Brightree Responsibilities for Security
Brightree is responsible for doing certain things to help maintain the security of Customer data and of the Brightree System, including:
Complying with its contractual obligations — Brightree executes a Business Solutions Provider Agreement (the “BSP Agreement”) with each customer that provides for the protection of Proprietary Information and includes a Business Associate Addendum to comply with the requirements of the Health Insurance Portability and Accountability Act of 1996 (“HIPAA”), as amended. Brightree will comply with its obligations under contract and at law.
Maintaining secure and confidential passwords — Brightree has protocols related to passwords and confidentiality that it will maintain and enforce.
Periodically reviewing access — Brightree has protocols to monitor access to its systems that it will maintain and enforce.
Disabling access to the Brightree application — Brightree has protocols related to review of access by its employees and by third parties that it will maintain and enforce.
Monitoring — Brightree monitors its systems for security purposes and will continue to do so.
Providing for its customers to maintaining security configurations — Brightree knows that security is a two way street and your data is best secured when both you and we are watching it. Brightree will continue to allow you to configure the system yourself for security and other purposes.
Protecting its systems and equipment against infection by computer viruses, malicious codes and unauthorized software — Brightree protects its systems and equipment from computer viruses, malicious codes and unauthorized software with its policies and processes, and will continue to do so.
Customer Responsibilities For Security
Brightree Customers are responsible for doing certain things to help maintain the security of their data and of the Brightree System. All customers should be doing each of the following:
Understanding and complying with their contractual obligations — You have executed a Business Solutions Provider Agreement (the “BSP Agreement”) with Brightree that provides for the protection of Proprietary Information and includes a Business Associate Addendum. You should familiarize yourself with the terms of that Agreement and with the provisions of the Health Insurance Portability and Accountability Act of 1996 (“HIPAA”), as amended.
Maintaining secure and confidential passwords — Your passwords are the gateway to the Brightree system and your database within that system. Secure and confidential passwords will prevent unwanted persons from seeing your data.
Periodically reviewing your active User accounts — You should make sure that you review the persons to which you have given access to the Brightree system on a regular basis to make sure that no unwanted persons have access rights.
Disabling access to the Brightree application for terminated employees or persons for whom you have granted access to the Brightree system but that you no longer want to allow access to — The Brightree BSP Agreement only allows access to the Brightree System to “Users”, who are employees of our Licensees that are authorized to utilize the Brightree System. No matter what you think about a person that you no longer employ or that you used to let into your Brightree database, once they no longer work for you you should immediately remove their access to the Brightree System.
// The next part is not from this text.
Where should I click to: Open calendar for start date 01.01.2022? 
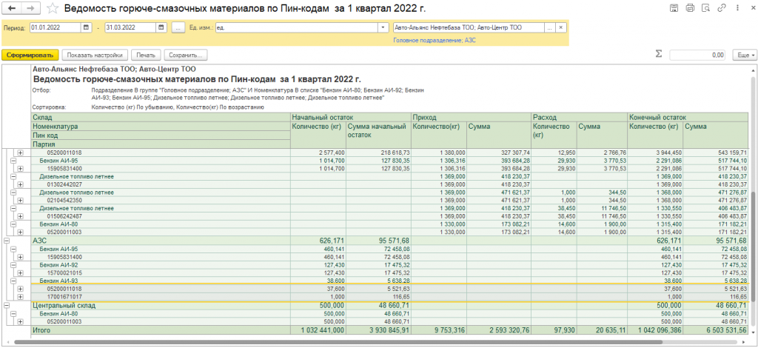click(x=87, y=27)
Not only is the data in your database important to you as you run your business, you are legally obligated to protect it. Ex-employees or contractors can become competitors, or worse.
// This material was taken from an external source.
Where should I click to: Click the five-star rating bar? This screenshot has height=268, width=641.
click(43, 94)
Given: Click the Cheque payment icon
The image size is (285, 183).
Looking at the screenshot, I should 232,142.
Immediately notifying Brightree of any actual or suspected data breaches, including compromised user accounts — Brightree can only help you respond to an issue if it knows there is an issue.
Maintaining your own configurations for security and access controls within the Brightree Solution — Brightree allows you to configure many access controls yourself for security purposes. We strongly recommend that you take advantage of that ability.
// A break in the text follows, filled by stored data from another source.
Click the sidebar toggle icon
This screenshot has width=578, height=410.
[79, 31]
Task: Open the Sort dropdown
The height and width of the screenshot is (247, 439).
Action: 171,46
Notifying Brightree of changes made to administrative or technical contact information — For your protection, Brightree wants to communicate with persons that you authorize or have told us you trust. If you don’t keep us updated as to whom those people are, or what roles they currently fill in your organization we may provide information to a person that no longer fills a role that might entitle them to that information.
Protecting your equipment against infection by computer viruses, malicious codes and unauthorized software — There are many ways for your data to be compromised on your computer or internet access point. Brightree uses sophisticated systems to protect the Brightree system. You should take measures to protect yourself and your computers.
Ensuring the supervision, management and control of the use of the Brightree software by your personnel — Your employees that you authorize to access the Brightree system will have the ability to enter and manipulate information, run reports and do the things that authorized Users can do. Please manage them accordingly.